The options object comprises

  • rules: Where validation rules are stored
  • messages: Where validation messages are stored
  • params: The parameters passed to the validator
  • message: The error message to display

The adapter adds a new required-if rule and specifies a required-if message to the existing rules and messages objects within unobtrusive validation.

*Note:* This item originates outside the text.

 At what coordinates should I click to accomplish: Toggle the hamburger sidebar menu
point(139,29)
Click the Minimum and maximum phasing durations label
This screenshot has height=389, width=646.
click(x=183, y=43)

These should be rendered as data-val-* attributes on the target form control, where data-val defines this control as participating in unobtrusive validation, and -required-if specifies the validator to apply:

<input data-val="true" 
       data-val-required-if="This field is required when OtherField is 'value'" 
       data-val-required-if-propertyname="OtherField" 
       data-val-required-if-modelname="MyModel" 
       data-val-required-if-expectedvalue="value" />

Server-side

The attributes are applied to the form control by a C# custom ValidationAttribute:

public class RequiredIfAttribute(string propertyName, string modelName, object expectedValue) : ValidationAttribute, IClientModelValidator
{
    public string PropertyName { get; } = propertyName;
    public string ModelName { get; } = modelName;
    public object ExpectedValue { get; } = expectedValue;
    
    protected override ValidationResult IsValid(object value, ValidationContext validationContext)
    {
        if (string.IsNullOrWhiteSpace(PropertyName))
        {
            throw new ArgumentNullException(nameof(propertyName));
        }

        var propertyToCheck = validationContext.ObjectType.GetProperty(PropertyName) ?? throw new NotSupportedException($"Can't find {PropertyName} on searched type: {validationContext.ObjectType.Name}");
        var actualValue = propertyToCheck.GetValue(validationContext.ObjectInstance);
        if (!string.IsNullOrWhiteSpace(actualValue?.ToString()) && (ExpectedValue == null || (ExpectedValue?.ToString().Split(',', StringSplitOptions.RemoveEmptyEntries).Contains(actualValue?.ToString()) ?? false))) // trigger validation
        {
            if (string.IsNullOrWhiteSpace(value?.ToString()))
            {
                return new ValidationResult(ErrorMessage ?? $"The ${validationContext.DisplayName} field is required");
            }
        }
        return ValidationResult.Success;
    }
    
    //TODO: work out why the adapterprovider doesn't seem to work, see ValidationAttributeAdapterProvider Microsoft.AspNetCore.Mvc.DataAnnotations
    public void AddValidation(ClientModelValidationContext context)
    {
        context.Attributes.TryAdd("data-val", "true");
        context.Attributes.TryAdd("data-val-required-if", ErrorMessage ?? $"This field is required");
        context.Attributes.TryAdd("data-val-required-if-propertyname", PropertyName);
        context.Attributes.TryAdd("data-val-required-if-modelname", ModelName);
        context.Attributes.TryAdd("data-val-required-if-expectedvalue", ExpectedValue?.ToString());
    }
}

The IsValid method contains the validation code which should replicate the validation check from the actual client side validator.

This attribute implements IClientModelValidator, which features a method named AddValidation where the validation attributes are specified. Alternatively, one can implement an attribute adapter, a provider for the adapter and register that with the app's service container.